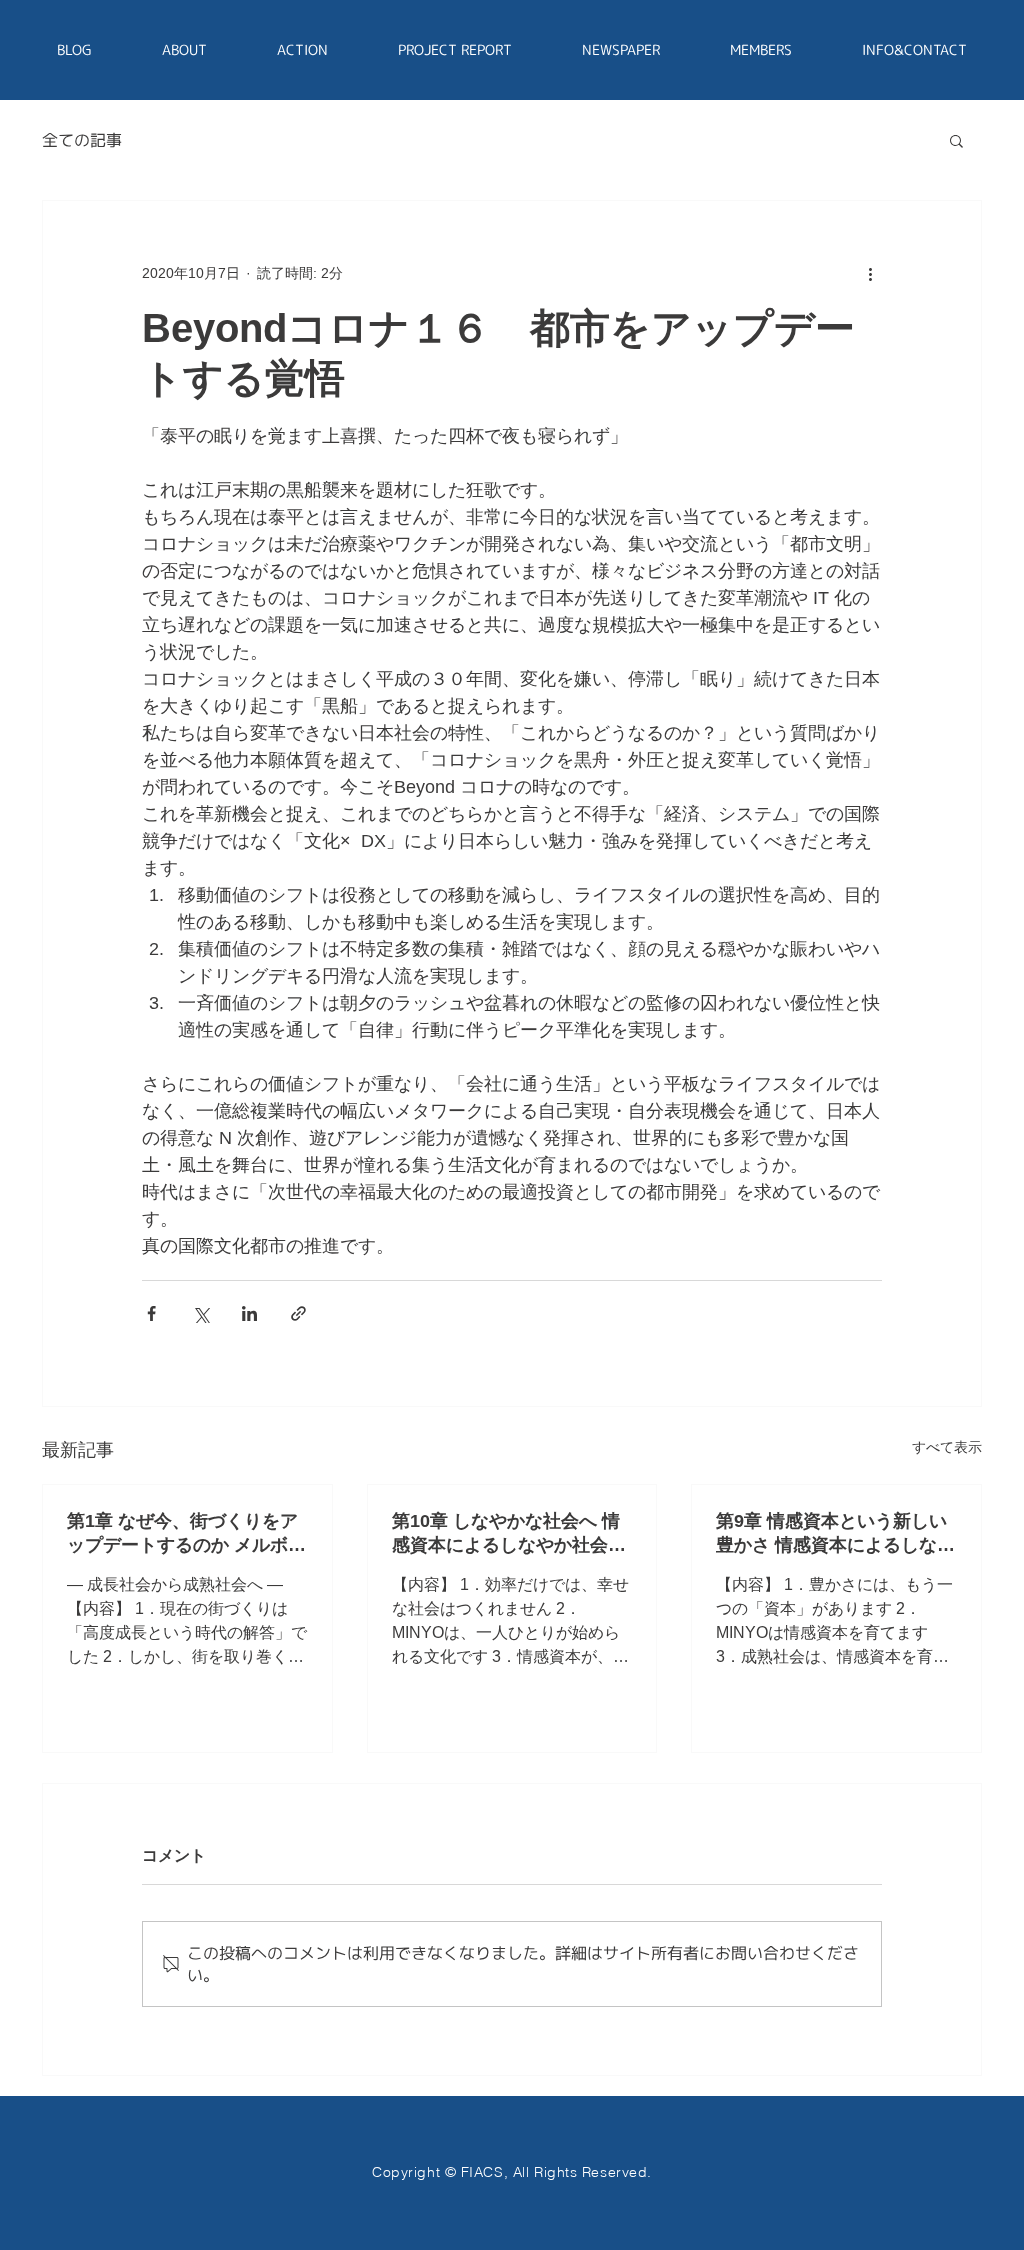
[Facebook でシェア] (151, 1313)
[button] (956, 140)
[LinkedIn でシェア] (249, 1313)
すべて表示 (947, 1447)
+ + + +
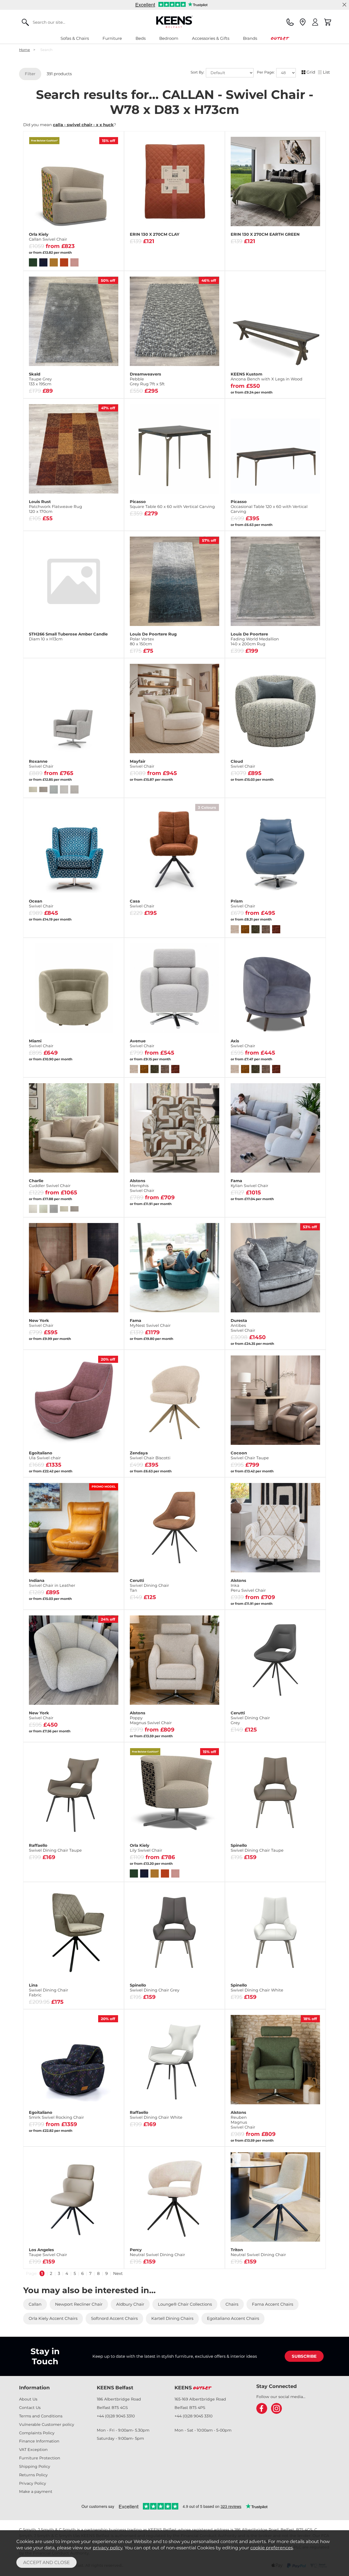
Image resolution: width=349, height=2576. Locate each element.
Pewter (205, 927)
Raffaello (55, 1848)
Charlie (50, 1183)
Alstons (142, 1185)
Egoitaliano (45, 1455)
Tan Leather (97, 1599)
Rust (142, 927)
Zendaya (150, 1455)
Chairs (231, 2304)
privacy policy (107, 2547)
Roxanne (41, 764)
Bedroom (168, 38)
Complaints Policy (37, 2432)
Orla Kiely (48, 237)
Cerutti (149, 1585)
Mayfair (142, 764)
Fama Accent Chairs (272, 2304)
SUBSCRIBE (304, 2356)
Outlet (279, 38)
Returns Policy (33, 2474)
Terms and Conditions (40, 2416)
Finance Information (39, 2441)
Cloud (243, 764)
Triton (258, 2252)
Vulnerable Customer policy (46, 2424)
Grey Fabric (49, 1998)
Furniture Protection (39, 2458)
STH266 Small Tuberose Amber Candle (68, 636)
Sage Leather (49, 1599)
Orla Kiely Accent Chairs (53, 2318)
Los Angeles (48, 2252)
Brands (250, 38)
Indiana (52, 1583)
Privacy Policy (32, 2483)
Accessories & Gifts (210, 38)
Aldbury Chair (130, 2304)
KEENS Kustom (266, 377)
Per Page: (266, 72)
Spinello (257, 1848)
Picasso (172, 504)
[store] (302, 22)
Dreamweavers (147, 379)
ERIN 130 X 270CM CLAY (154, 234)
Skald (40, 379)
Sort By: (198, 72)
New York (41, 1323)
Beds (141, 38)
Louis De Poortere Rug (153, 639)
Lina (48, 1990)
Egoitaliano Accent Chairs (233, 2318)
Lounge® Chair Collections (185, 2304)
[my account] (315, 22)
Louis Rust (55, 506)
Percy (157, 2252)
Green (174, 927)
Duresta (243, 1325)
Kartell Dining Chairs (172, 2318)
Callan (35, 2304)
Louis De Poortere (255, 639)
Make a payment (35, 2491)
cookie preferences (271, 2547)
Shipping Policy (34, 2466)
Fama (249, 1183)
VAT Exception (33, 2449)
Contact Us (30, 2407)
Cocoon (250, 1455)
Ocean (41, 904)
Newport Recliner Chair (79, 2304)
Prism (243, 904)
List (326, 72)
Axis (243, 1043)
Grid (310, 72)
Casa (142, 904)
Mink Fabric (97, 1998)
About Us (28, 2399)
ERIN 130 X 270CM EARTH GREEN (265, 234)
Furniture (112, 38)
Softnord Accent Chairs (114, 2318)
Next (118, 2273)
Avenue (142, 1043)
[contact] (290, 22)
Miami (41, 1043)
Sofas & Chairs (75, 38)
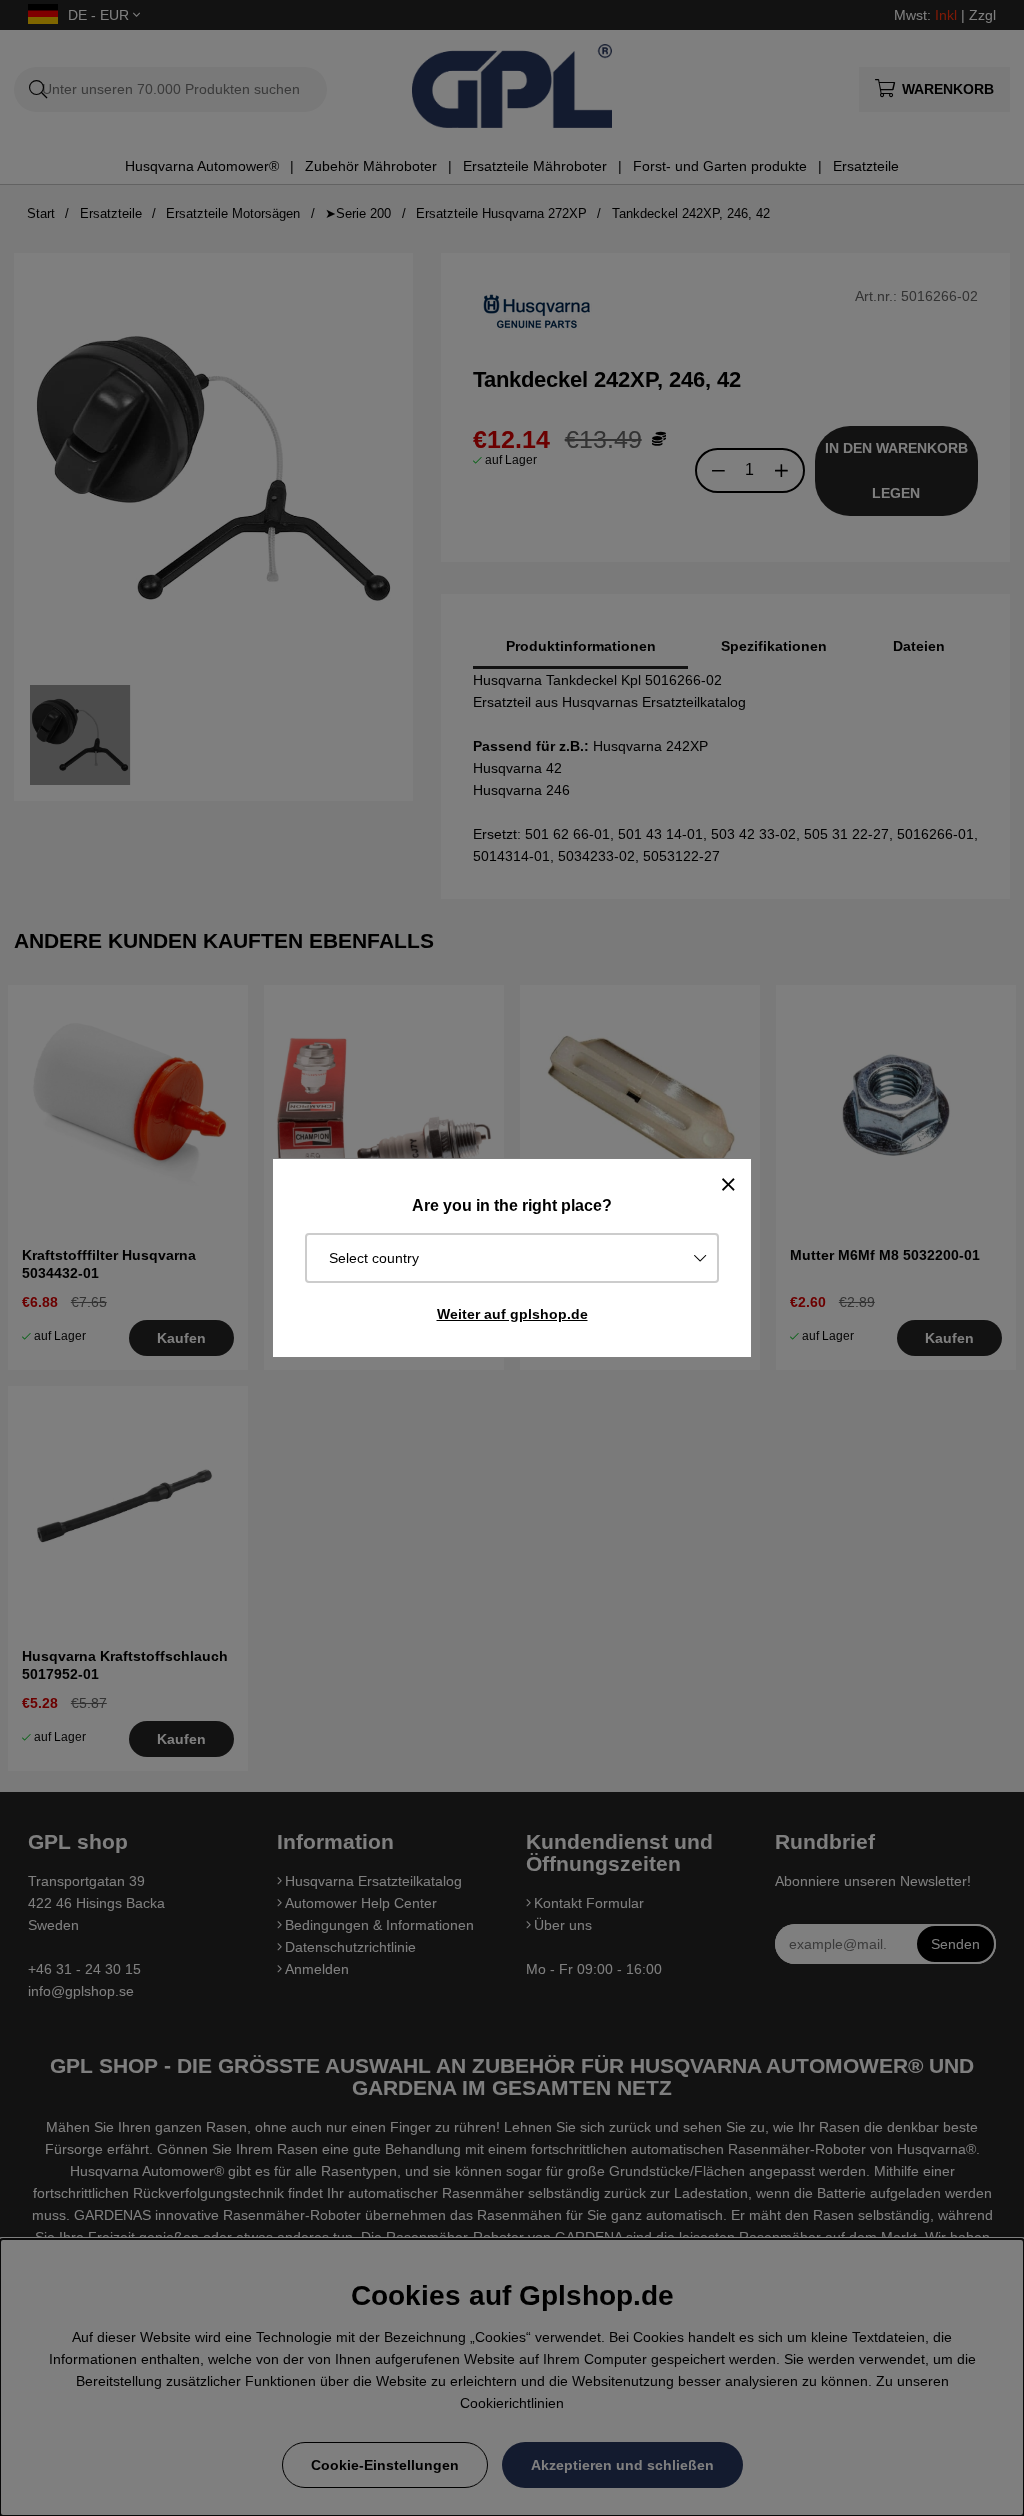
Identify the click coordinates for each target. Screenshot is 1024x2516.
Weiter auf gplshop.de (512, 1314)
+ + + +
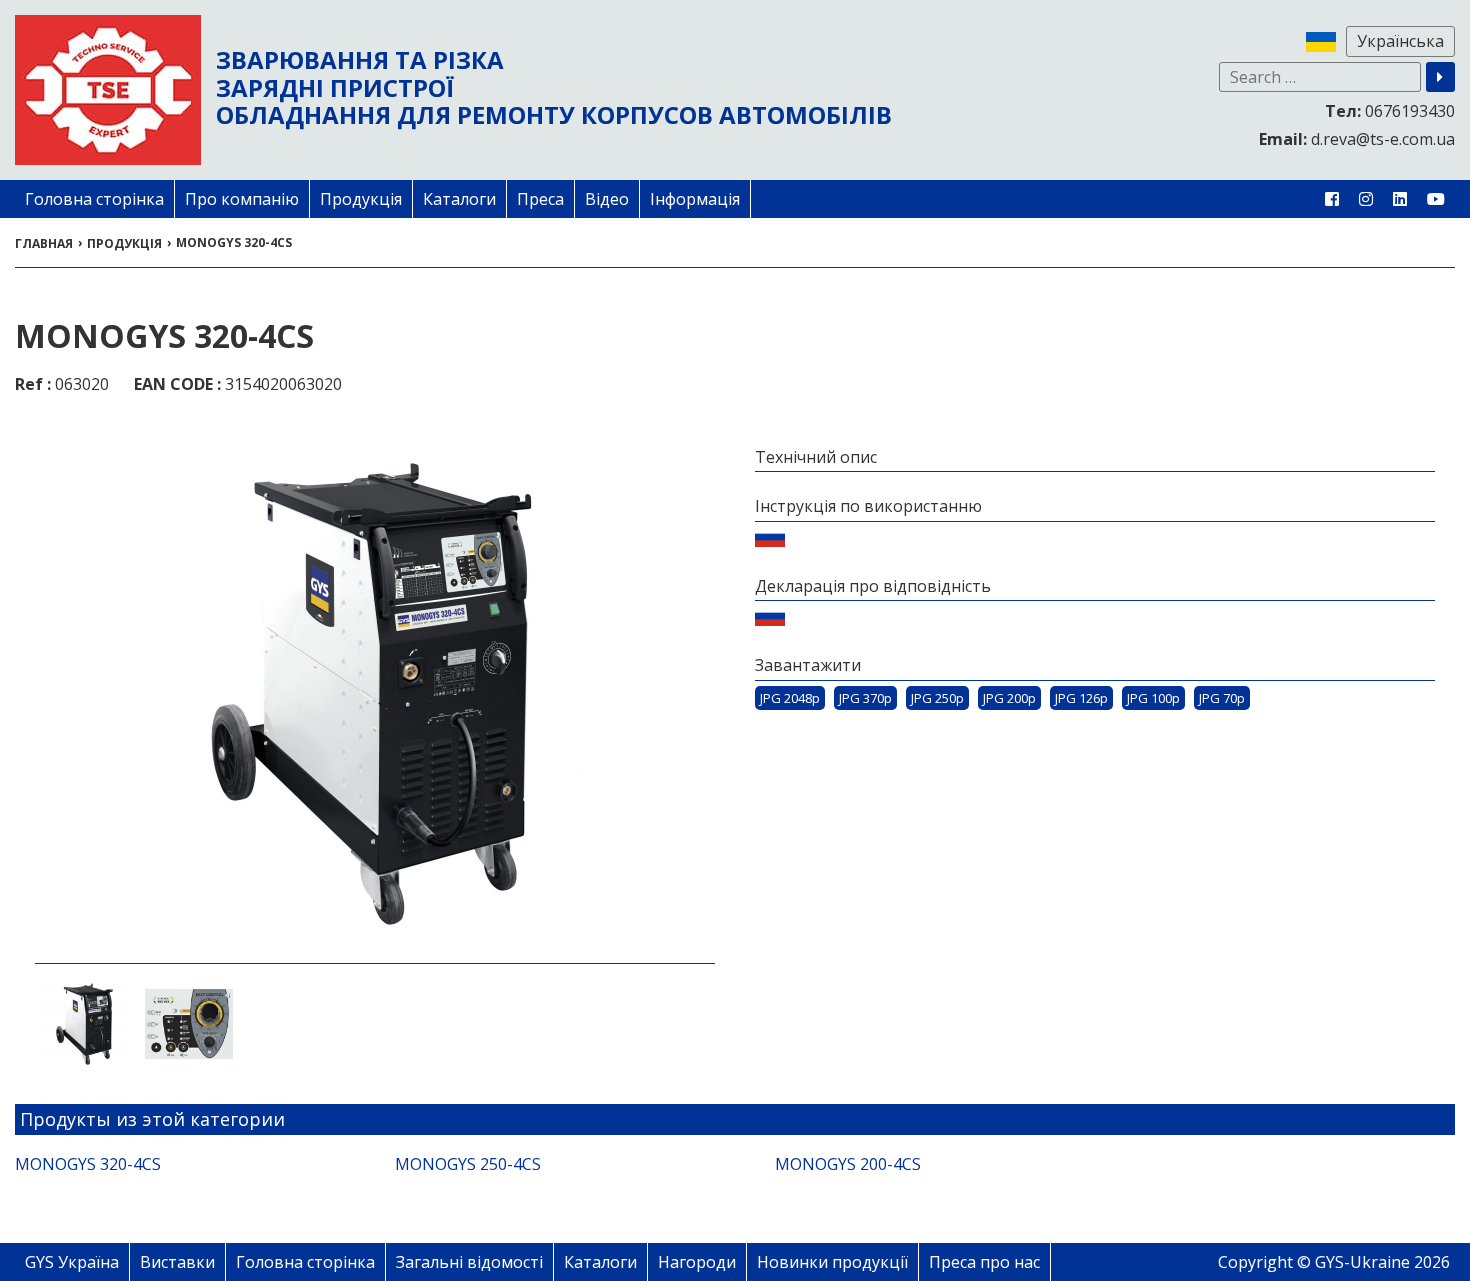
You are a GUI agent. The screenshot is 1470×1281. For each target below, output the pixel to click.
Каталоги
+ + + +
(Your objective):
Copy each line of the listing that contains the string "Poortere".

(Solution for this exercise):
Louis De Poortere Rug (153, 639)
Louis De Poortere (255, 639)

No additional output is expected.